The consensus Nglyco-X-S/T motif and a previously unknown Nglyco-N -linked glycosylation are necessary for growth and pathogenicity of Phytophthora

Abstract

AbstractAsparagine (Asn, N) -linked glycosylation within the glycosylation motif (Nglyco-X-S/T; X≠P) is a ubiquitously distributed post-translational modification that participates in diverse eukaryotic cellular processes. However, little is known about the characteristic features and roles of N-glycosylation in oomycetes. In this work, it found that 2.5 μg/ml tunicamycin (N-glycosylation inhibitor) completely inhibited Phytophthora sojae growth, suggesting that N-glycosylation is necessary for oomycete development. We conducted a glycoproteomic analysis of P. sojae to identify and map all N-glycosylated proteins and to quantify differentially expressed glycoproteins associated with mycelia, asexual cysts, and sexual oospores. A total of 355 N-glycosylated proteins were found, containing 496 glycosites that likely participate in glycan degradation, carbon metabolism, glycolysis, or other central metabolic pathways.

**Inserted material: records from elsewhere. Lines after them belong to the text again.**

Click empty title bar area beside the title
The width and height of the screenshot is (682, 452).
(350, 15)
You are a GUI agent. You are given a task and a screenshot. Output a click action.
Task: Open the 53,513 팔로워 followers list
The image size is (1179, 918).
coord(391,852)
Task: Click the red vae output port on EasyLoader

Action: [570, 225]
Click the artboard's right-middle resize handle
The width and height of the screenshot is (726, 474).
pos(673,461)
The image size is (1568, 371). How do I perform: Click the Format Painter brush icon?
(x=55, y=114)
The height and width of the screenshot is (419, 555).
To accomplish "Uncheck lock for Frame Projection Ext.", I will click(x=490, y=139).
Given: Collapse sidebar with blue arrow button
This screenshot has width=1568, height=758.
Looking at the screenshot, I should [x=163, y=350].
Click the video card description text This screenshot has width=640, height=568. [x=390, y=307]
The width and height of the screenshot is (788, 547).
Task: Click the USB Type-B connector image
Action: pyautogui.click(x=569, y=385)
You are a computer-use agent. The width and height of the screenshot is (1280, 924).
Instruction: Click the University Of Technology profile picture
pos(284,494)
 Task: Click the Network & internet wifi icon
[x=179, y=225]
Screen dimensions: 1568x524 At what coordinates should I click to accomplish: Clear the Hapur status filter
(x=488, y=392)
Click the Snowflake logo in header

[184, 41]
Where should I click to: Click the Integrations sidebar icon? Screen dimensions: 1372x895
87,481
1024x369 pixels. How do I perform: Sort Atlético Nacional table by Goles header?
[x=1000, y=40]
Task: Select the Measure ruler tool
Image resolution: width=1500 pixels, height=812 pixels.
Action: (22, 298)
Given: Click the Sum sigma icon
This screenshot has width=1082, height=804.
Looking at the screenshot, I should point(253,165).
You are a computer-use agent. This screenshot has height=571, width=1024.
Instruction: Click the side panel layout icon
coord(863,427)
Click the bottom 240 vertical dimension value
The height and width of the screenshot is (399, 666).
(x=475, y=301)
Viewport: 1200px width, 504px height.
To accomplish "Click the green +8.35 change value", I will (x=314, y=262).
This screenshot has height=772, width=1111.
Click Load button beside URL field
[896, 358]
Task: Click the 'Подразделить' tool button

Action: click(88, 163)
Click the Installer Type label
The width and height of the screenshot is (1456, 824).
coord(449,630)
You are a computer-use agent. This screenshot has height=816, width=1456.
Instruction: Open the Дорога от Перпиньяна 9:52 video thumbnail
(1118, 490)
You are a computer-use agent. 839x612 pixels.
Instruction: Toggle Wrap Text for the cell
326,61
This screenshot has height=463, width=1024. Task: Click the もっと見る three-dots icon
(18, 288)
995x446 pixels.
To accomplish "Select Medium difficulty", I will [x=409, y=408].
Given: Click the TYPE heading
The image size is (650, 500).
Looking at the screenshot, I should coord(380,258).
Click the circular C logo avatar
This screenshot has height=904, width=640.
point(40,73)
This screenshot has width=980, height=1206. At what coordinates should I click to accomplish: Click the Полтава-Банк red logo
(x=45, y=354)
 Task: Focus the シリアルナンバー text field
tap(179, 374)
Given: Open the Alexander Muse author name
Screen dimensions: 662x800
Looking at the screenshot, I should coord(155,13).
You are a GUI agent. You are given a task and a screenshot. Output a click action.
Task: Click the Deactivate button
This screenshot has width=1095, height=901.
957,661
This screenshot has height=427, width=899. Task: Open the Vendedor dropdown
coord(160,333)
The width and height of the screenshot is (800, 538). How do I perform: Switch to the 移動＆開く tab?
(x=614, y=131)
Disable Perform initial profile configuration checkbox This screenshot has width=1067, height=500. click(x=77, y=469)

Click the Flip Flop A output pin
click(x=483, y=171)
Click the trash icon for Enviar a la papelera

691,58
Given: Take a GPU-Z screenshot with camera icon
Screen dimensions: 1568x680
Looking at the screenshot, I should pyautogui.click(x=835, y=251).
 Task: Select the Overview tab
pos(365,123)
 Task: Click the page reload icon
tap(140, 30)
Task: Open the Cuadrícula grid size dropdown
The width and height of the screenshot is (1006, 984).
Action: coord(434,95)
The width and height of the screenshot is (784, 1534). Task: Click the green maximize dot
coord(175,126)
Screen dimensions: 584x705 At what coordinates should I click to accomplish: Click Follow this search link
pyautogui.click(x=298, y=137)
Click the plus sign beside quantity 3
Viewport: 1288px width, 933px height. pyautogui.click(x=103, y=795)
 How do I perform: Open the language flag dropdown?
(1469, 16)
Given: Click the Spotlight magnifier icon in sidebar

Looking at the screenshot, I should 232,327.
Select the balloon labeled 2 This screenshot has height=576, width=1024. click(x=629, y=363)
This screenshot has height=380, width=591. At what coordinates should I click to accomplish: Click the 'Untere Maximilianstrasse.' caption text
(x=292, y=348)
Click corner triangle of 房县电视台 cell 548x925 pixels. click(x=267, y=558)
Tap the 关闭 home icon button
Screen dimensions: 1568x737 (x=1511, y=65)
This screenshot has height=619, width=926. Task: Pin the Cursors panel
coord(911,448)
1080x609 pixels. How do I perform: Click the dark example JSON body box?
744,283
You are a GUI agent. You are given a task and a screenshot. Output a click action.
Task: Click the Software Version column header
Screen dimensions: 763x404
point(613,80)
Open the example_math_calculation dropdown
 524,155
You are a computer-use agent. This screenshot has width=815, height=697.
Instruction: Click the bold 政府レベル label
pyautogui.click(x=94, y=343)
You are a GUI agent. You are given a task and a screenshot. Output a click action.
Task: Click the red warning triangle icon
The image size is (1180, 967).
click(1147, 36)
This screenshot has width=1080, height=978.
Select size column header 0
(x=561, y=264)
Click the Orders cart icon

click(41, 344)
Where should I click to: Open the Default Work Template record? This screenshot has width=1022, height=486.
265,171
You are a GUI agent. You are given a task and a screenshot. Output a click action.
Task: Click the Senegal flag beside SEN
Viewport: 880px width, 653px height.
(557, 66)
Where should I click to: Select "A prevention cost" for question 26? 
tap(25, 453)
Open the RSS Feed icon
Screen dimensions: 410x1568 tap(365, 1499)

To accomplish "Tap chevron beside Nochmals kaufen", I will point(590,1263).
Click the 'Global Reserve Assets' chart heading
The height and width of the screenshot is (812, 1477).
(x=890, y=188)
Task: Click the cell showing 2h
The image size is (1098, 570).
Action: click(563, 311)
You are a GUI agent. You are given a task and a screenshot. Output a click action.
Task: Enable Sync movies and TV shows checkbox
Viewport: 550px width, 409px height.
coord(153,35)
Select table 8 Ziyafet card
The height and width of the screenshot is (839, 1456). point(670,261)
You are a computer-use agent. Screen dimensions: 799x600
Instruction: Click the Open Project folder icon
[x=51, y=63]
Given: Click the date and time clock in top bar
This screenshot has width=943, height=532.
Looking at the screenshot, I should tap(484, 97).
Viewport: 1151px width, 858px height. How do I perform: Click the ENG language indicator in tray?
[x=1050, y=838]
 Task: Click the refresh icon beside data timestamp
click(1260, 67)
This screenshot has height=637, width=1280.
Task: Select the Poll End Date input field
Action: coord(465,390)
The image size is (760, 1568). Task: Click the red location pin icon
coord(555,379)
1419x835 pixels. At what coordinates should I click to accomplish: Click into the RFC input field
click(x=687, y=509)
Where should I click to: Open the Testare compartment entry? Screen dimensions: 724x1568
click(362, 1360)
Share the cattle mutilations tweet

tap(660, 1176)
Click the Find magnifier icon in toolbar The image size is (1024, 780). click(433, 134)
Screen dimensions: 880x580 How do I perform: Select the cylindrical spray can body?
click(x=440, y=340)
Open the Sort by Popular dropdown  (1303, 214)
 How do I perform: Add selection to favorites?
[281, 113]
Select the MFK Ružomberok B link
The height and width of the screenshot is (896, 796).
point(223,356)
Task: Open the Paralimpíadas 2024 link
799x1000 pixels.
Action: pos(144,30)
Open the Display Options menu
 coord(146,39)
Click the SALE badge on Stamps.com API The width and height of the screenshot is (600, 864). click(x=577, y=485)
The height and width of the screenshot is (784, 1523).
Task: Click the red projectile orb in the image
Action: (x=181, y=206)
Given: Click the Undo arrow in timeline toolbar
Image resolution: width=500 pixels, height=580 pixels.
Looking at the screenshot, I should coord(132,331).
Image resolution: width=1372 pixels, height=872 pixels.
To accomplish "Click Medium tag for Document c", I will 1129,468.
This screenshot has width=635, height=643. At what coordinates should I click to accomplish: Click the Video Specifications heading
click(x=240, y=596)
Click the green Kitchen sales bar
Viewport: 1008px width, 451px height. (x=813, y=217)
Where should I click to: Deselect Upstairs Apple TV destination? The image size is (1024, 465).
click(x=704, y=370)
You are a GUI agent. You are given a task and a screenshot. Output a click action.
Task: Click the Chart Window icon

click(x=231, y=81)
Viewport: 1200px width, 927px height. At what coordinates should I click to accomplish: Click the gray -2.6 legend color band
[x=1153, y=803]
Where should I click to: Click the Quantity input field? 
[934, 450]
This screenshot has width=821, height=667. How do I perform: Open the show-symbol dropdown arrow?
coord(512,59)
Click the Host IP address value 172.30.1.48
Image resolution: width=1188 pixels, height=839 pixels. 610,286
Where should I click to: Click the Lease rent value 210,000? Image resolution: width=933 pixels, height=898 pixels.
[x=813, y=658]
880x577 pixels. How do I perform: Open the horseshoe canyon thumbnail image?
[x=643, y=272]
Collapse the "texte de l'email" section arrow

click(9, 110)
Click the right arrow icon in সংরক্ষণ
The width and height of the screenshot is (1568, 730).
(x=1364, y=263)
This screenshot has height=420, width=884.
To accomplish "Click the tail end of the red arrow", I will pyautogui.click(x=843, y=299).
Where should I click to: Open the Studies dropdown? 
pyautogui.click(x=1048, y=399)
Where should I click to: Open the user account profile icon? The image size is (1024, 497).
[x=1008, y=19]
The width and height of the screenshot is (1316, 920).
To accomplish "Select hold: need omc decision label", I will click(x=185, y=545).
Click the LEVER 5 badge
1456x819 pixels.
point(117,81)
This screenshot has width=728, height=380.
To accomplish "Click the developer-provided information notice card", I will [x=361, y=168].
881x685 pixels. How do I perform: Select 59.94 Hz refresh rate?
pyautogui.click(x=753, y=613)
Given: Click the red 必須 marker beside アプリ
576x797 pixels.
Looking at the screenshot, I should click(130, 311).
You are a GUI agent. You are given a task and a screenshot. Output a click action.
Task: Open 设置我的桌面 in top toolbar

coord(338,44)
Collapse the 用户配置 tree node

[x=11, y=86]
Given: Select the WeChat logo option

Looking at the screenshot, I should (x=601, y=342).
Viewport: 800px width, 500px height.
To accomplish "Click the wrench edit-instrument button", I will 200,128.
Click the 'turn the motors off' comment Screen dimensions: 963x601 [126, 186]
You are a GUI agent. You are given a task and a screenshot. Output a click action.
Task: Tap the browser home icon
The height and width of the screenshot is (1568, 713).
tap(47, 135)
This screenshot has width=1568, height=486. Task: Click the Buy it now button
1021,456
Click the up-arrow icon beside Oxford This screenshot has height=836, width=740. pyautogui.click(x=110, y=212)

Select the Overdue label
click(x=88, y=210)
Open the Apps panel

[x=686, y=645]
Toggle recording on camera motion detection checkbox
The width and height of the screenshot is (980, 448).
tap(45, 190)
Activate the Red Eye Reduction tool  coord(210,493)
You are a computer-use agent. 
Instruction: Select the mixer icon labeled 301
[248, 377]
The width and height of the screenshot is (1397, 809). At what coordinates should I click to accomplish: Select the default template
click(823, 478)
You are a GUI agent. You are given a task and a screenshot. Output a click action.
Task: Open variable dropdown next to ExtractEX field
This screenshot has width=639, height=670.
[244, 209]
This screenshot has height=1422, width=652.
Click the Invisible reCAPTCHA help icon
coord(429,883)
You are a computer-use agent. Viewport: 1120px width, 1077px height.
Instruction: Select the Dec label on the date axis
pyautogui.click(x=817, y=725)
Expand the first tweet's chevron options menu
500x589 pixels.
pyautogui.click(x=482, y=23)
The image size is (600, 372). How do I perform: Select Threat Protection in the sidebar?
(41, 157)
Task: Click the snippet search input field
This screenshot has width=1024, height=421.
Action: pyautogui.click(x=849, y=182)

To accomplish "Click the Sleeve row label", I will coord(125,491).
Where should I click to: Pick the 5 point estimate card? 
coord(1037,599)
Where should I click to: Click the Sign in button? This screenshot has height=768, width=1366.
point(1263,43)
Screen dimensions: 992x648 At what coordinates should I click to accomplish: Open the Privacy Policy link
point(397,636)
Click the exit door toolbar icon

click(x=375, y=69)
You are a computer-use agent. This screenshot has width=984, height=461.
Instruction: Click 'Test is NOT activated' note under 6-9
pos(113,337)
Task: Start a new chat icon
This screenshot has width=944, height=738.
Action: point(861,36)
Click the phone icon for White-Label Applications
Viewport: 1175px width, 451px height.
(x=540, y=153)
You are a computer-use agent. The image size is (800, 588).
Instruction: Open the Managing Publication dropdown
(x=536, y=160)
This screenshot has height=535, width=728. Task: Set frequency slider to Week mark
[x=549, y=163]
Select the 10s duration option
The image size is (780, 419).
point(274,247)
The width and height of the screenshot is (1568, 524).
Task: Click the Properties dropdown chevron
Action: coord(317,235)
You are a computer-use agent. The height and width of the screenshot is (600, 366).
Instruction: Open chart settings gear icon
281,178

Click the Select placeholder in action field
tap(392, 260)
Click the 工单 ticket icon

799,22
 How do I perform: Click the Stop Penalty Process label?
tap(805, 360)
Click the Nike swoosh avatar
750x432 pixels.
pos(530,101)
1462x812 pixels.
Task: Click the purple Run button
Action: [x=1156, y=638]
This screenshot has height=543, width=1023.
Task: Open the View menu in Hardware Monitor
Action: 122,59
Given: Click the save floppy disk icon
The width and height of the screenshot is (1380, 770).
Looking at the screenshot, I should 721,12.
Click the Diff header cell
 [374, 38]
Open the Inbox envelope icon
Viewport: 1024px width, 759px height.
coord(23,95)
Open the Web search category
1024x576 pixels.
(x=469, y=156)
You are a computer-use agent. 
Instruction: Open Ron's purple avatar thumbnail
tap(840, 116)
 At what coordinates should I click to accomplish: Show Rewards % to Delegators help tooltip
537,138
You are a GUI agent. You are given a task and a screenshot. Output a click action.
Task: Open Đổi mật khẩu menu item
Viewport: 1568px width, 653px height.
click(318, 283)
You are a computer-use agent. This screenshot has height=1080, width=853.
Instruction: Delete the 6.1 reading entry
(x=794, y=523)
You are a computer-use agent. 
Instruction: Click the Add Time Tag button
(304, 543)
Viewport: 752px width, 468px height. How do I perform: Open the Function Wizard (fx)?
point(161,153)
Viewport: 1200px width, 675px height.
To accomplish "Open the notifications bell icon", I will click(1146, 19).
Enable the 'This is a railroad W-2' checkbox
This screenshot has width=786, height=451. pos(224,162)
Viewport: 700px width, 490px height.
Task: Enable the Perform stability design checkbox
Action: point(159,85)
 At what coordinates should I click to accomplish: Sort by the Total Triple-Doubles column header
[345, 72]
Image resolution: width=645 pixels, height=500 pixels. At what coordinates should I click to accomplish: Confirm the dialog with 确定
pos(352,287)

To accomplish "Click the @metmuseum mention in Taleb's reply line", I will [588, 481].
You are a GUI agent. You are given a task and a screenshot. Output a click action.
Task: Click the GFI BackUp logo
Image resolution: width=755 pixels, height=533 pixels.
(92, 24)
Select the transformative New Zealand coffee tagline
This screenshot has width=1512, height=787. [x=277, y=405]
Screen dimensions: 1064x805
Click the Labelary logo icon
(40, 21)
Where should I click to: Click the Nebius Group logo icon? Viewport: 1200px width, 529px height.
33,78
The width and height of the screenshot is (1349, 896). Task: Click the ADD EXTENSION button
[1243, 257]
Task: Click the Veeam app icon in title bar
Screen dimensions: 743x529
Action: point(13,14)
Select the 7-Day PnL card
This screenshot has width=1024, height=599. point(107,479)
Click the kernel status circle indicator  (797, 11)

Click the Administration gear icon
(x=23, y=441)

To verify the glycoproteomic results and further examine the function of N-glycosylation in P. sojae, two proteins were selected for PNGase F deglycosylation assays and CRISPR/Cas9-mediated site-directed mutagenesis, including a GPI transamidase protein (GPI16) up-regulated in cysts, with the consensus Nglyco-X-S/T motif at Asn 94, and a heat shock protein 70 (HSP70) up-regulated in cysts and oospores with a previously unknown Nglyco-N motif at Asn 270. We demonstrated that the GPI16 and HSP70 are both N-glycosylated proteins, confirming that the Nglyco-N motif is a target site for asparagine - oligosaccharide N-glycosidic linkage. Glycosite mutations of Asn 94 in the GPI16 led to impaired cyst germination and pathogenicity, while HSP70 mutants exhibited decreased cyst germination and oospore production. This work describes an integrated map of oomycete N-glycoproteomes and advances our understanding of N-glycosylation in oomycetes. Moreover, we confirm that the consensus Nglyco-X-S/T and the Nglyco-N -linked glycosites are both essential for the growth of Phytophthora sojae, indicating that there are multiple N-glycosylation motifs in oomycetes.